These exercises cover the lecture materials from weeks 1 and 2 of semester 2. So take this lab slowly, try to understand it and don’t rush through it as it is important material.
You will have those two weeks to work through these exercises.
You might remember that we use a t-test to test whether two population means are equal. But what if we want to compare more than two groups?
ANOVA, which stands for ANalysis Of VAriance, is a method to assess whether the observed differences among sample means are statistically significant. For example, could a variation among three sample means this large be plausibly due to chance, or is it good evidence for a difference among the population means?
In this week’s exercises you will be asked to use one-way ANOVA to test for a difference in means among several groups specified by the levels of a single factor.
The null and alternative hypotheses used for comparing \(g\) population means can be written as follows:
Although the name “analysis of variance” may seem odd to compare group means, we will actually establish if there is a significant different among the means by comparing the variability between the group means to the variability within each group.
Consider the two figures below, each corresponding to a different dataset. Each dataset comprises three samples. The sample observations are shown as black dots. Furthermore, each sample mean is displayed as a red diamond.
Even if the null hypothesis were true, and the means of the populations underlying the groups were equal, we would still expect the sample means to vary a bit.
For each dataset, we wish to decide whether the sample means are different enough for us to reject the null hypothesis of equal population means.

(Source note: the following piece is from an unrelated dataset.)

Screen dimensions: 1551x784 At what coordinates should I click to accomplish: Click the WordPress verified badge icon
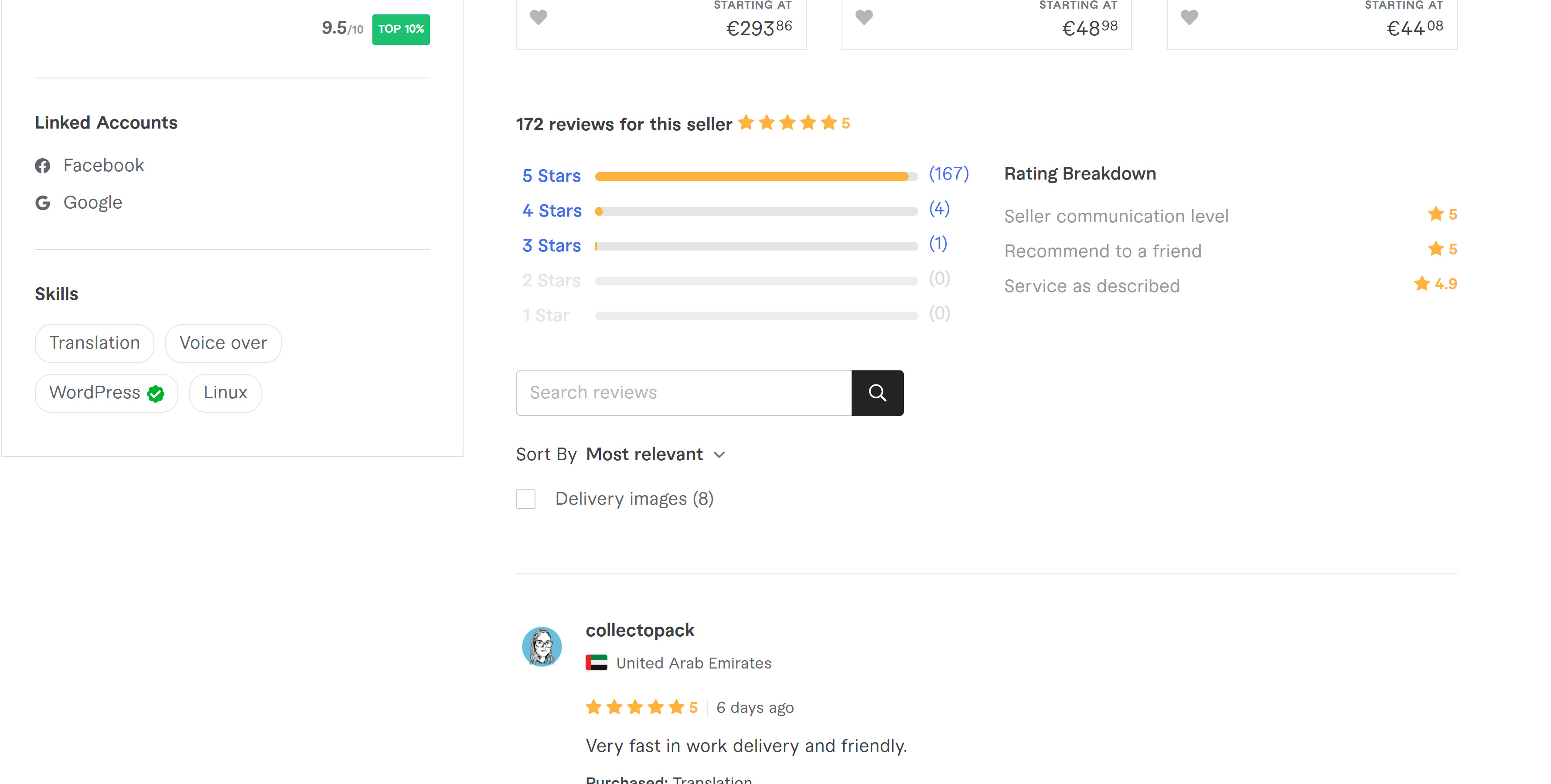(x=156, y=394)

On the contrary, if they are sufficiently close, we will just attribute the observed differences to the natural variability from sample to sample.
What do you think?
It is fairly easy to see that the means in dataset (B) differ. It’s hard to imagine that those means could be that far apart just from natural sampling variability alone.

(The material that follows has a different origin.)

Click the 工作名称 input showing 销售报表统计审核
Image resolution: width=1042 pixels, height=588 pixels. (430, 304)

How about dataset (A)? It looks like these observations could have occurred from three populations having the same mean. The variation among the group means (red diamonds) in the left plot does seem consistent with the null hypothesis of equal population means.
Believe it or not, both plots have the same means! The group means in both plots are 11.7, 26, and 17.4, respectively.
So what is making the figures look so different???
In plot (B), the variation within each group is so small that the differences between the means stand out. In plot (A), instead, the variation within each group is much larger compared to the variation of the group means. This, in turn, increases the range of the y-axis, making it difficult to spot any differences between the means.
To verify our intuition, we will compute the residuals. These correspond to each observation minus the mean of the group it belongs to.
We might now compare the variability among the group means with the variability of the residuals (observation minus group mean). The following table reports the relevant variances:2
Variability | Dataset A | Dataset B |
---|---|---|
Means | 35.74 | 35.74 |
Residuals | 591.2 | 1.005 |
For dataset (A), the variability among the group means is smaller than the variability of the residuals.
For dataset (B), the variability among the group means is larger than the variability of the residuals.
This might prompt us to consider the following ratio, \[ \frac{\text{variability among means}}{\text{variability of residuals}} \] also called the F-statistic, and we typically reject the null hypothesis for large values of the ratio (meaning that the variability among the means is larger than the variability of the residuals).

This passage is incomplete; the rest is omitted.